RésonNances (51)
Souverain, l’échange naît dans la déchirure de soi, là où dans un renfoncement de l’esprit, le neuf et l’ancien font orage.
Les phrases transportent des fagots aux allures martiales. Un escadron de mots traverse le brouillard des plaines matinales avant de glisser sur des plaies mal refermées. Je sens la matière proche et pénétrable.
Des centaines de serments demeurent attachés les uns aux autres dans l’attente d’une libération providentielle.
Il m’aura fallu sarcler, puis labourer encore et encore pour extraire de la pulpe sauvage toutes les graines nourrissantes de l’espoir qu’une sobre existence a pelé jusqu’à l’effroi.
Dans ce vagabondage de l’insaisissable, les pages se tournent et se retournent. Celles qui collent font ressac.
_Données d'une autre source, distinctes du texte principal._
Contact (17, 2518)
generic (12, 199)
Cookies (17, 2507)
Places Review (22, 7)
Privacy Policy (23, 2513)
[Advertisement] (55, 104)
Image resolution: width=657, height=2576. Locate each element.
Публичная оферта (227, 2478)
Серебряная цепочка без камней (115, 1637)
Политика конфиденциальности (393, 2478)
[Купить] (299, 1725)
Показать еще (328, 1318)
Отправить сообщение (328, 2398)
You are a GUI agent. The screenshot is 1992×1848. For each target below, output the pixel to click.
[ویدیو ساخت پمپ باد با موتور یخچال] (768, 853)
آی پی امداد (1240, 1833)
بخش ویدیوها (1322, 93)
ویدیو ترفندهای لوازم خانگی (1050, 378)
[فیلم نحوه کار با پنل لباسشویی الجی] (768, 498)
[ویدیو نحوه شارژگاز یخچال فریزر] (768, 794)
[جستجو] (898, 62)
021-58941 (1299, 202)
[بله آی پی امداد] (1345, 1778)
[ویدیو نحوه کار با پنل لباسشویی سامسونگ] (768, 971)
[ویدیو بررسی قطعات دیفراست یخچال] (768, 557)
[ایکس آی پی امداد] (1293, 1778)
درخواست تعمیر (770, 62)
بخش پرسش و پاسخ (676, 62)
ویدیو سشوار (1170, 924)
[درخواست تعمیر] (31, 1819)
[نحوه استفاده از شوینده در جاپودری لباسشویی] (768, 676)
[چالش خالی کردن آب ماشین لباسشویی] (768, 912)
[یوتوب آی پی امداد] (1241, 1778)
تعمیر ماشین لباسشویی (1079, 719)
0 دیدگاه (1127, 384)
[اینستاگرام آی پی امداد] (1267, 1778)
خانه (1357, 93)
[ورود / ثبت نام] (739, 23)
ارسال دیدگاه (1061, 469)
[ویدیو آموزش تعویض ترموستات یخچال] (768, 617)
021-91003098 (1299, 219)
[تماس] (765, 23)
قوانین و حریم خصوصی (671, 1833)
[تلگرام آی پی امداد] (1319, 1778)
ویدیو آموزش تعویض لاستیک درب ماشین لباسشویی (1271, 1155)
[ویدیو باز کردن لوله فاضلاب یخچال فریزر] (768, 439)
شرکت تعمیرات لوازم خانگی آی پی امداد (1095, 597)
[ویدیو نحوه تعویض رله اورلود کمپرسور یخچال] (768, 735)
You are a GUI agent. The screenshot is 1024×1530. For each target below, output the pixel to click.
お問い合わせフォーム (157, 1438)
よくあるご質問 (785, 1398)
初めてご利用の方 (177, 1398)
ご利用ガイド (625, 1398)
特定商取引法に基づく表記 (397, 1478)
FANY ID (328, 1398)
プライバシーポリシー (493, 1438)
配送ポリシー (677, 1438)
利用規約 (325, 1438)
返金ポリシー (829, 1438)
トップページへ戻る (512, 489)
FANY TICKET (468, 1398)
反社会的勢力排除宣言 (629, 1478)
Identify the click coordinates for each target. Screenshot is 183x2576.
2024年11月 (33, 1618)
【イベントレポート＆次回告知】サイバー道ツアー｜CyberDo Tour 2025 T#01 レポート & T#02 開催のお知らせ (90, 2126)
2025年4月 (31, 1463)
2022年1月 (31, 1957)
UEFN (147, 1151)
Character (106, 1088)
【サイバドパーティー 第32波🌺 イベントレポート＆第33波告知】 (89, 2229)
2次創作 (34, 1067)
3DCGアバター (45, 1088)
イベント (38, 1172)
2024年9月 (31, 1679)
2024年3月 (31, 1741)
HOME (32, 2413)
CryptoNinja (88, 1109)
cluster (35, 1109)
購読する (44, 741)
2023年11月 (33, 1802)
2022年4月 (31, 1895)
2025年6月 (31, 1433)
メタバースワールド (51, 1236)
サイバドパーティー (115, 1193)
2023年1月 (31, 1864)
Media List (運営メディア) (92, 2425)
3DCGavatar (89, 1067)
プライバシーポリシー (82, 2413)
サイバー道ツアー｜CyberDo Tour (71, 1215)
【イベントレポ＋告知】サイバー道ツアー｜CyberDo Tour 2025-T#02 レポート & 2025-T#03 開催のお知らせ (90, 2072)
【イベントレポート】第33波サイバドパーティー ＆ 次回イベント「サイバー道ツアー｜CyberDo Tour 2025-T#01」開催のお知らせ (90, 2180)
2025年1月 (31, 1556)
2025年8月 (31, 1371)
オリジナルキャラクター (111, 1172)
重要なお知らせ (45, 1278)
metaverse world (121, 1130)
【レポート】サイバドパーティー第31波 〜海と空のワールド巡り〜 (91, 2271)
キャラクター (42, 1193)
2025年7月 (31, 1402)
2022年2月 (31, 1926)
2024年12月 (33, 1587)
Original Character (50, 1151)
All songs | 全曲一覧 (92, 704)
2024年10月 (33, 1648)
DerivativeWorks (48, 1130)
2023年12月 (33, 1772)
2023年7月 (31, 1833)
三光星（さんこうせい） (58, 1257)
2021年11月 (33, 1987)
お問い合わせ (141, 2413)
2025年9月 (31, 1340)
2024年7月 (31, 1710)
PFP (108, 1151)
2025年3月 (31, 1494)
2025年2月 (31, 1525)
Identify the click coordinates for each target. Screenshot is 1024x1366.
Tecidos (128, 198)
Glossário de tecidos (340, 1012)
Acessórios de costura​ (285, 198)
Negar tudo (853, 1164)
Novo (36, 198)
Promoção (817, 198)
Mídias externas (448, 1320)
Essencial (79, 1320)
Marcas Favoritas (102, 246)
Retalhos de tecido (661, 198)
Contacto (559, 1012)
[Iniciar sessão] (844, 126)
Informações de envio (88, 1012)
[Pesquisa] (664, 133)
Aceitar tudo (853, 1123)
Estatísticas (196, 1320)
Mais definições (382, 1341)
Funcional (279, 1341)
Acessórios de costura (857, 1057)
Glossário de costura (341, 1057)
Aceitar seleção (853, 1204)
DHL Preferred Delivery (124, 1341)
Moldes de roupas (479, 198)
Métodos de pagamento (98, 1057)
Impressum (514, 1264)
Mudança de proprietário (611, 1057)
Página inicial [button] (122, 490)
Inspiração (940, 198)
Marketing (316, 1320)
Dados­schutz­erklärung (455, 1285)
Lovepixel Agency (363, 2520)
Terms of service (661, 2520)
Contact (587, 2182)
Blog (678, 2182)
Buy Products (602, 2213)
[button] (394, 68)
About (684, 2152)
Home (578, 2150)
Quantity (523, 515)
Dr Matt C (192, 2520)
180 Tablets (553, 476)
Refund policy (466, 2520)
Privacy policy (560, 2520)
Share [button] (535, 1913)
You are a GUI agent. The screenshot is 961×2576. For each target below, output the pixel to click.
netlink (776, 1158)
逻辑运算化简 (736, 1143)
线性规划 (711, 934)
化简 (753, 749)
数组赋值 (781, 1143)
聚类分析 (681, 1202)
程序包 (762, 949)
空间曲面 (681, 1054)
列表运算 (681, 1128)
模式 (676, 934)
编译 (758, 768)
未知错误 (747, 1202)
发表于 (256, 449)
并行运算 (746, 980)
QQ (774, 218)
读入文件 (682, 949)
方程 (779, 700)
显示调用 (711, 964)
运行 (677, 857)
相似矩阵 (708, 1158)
Des gestes et des histoires brisées errent sur l’horizon inachevé et flottent au-dessus de l’absence où le vide s’accroit.
Le chagrin intolérable qui se manifeste encore au centre de mon corps est l’usurpateur de mes sens. Il est cet imposteur qui ne tolère pas le bonheur délivré gratuitement. Il est ce purulent labyrinthe exhortant d’avoir mal pour dire.
Je ne désespère pas de fuir du mal-être contenu, réprimé et cadenassé au fond de mes impasses négligées.
Au cœur de soi-même, poitrine contre poitrine, l’âme et le corps échappent à toutes les voies closes de l’abstinence. Elles désagrègent les carences dures de la rationalité.
Si tu le peux, écoute, toi aussi, gémir au fond de ton sang cette larme pénétrante, cet enfant affamé et qui ne sait le dire, ce vieillard usé qui a perdu la voix.
Aux fenêtres de l’existence et dans une présence subliminale subsistent encore l’aube fleurissante et l’été mourant d’une saison invraisemblable.